TEXTE À LIRE.
Vous ne connaissez pas le secret que cachent les enfants dans leur innocence ; vous ne savez ce qu'ils sont, ni ce qu'ils ont été, ni ce qu'ils seront ; et pourtant vous les aimez, vous les chérissez comme s'ils étaient une partie de vous-mêmes, tellement que l'amour d'une mère pour ses enfants est réputé le plus grand amour qu'un être puisse avoir pour un autre être. D'où vient cette douce affection, cette tendre bienveillance que les étrangers eux-mêmes éprouvent envers un enfant ? Le savez-vous ? Non ; c'est cela que je vais vous expliquer.
Les enfants sont les êtres que Dieu envoie dans de nouvelles existences ; et pour qu'ils ne puissent pas lui reprocher une sévérité trop grande, il leur donne toutes les apparences de l'innocence ; même chez un enfant d'un mauvais naturel, on couvre ses méfaits de la non-conscience de ses actes. Cette innocence n'est pas une supériorité réelle sur ce qu'ils étaient avant ; non, c'est l'image de ce qu'ils devraient être, et s'ils ne le sont pas, c'est sur eux seuls qu'en retombe la peine.
Mais ce n'est pas seulement pour eux que Dieu leur a donné cet aspect, c'est aussi et surtout pour leurs parents dont l'amour est nécessaire à leur faiblesse, et cet amour serait singulièrement affaibli par la vue d'un caractère acariâtre et revêche, tandis que, croyant leurs enfants bons et doux, ils leur donnent toute leur affection, et les entourent des soins les plus délicats. Mais lorsque les enfants n'ont plus besoin de cette protection, de cette assistance qui leur a été donnée pendant quinze à vingt années, leur caractère réel et individuel reparaît dans toute sa nudité : il reste bon s'il était fondamentalement bon ; mais il s'irise toujours de nuances qui étaient cachées par la première enfance.
Vous voyez que les voies de Dieu sont toujours les meilleures, et que lorsqu'on a le coeur pur, l'explication en est facile à concevoir.
En effet, songez bien que l'Esprit des enfants qui naissent parmi vous peut venir d'un monde où il a pris des habitudes toutes différentes ; comment voudriez-vous que fût au milieu de vous ce nouvel être qui vient avec des passions tout autres que celles que vous possédez, avec des inclinations, des goûts entièrement opposés aux vôtres ; comment voudriez-vous qu'il s'incorporât dans vos rangs autrement que comme Dieu l'a voulu, c'est-à-dire par le tamis de l'enfance ? Là viennent se confondre toutes les pensées, tous les caractères, toutes les variétés d'êtres engendrés par cette foule de mondes dans lesquels grandissent les créatures. Et vous-mêmes, en mourant, vous vous trouverez dans une sorte d'enfance, au milieu de nouveaux frères ; et dans votre nouvelle existence non terrestre, vous ignorerez les habitudes, les moeurs, les rapports de ce monde nouveau pour vous ; vous manierez avec peine une langue que vous ne serez pas habitués à parler, langue plus vive que n'est aujourd'hui votre pensée. (319.)

QUESTIONS DE LECTURE.
[1] D'après le texte sur l'enfance, pendant combien d'années les enfants reçoivent-ils protection et assistance ?
[2] Ces affirmations sont-elles conformes au texte sur l'enfance ? Répondez par oui ou non à chacune en citant les mots décisifs du texte.
(a) L'innocence des enfants représente une supériorité réelle sur ce qu'ils étaient avant.
(b) L'Esprit d'un enfant qui naît peut venir d'un monde où il a pris d'autres habitudes.
(c) L'amour d'une mère pour ses enfants passe pour le plus grand amour qu'un être puisse avoir pour un autre.

EXTRAIT DU LISTING.
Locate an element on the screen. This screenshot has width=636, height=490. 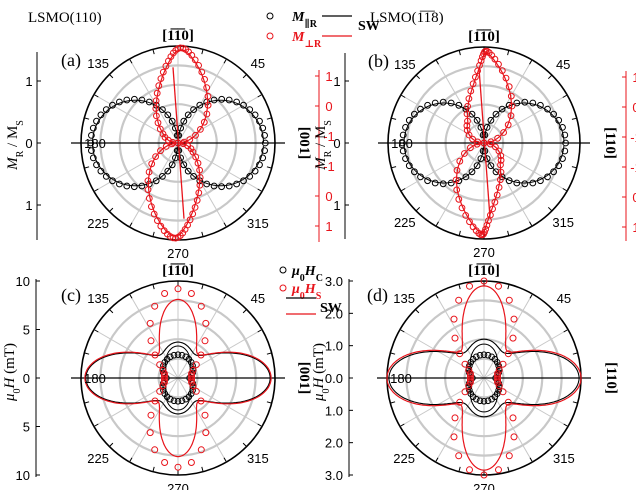
legend-label-m-perp: M⊥R is located at coordinates (306, 40).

CORRIGÉ.
[1] Pendant quinze à vingt années.

[2]
(a) Non : « Cette innocence n'est pas une supériorité réelle sur ce qu'ils étaient avant ».
(b) Oui : « l'Esprit des enfants qui naissent parmi vous peut venir d'un monde où il a pris des habitudes toutes différentes ».
(c) Oui : « l'amour d'une mère pour ses enfants est réputé le plus grand amour qu'un être puisse avoir pour un autre être ».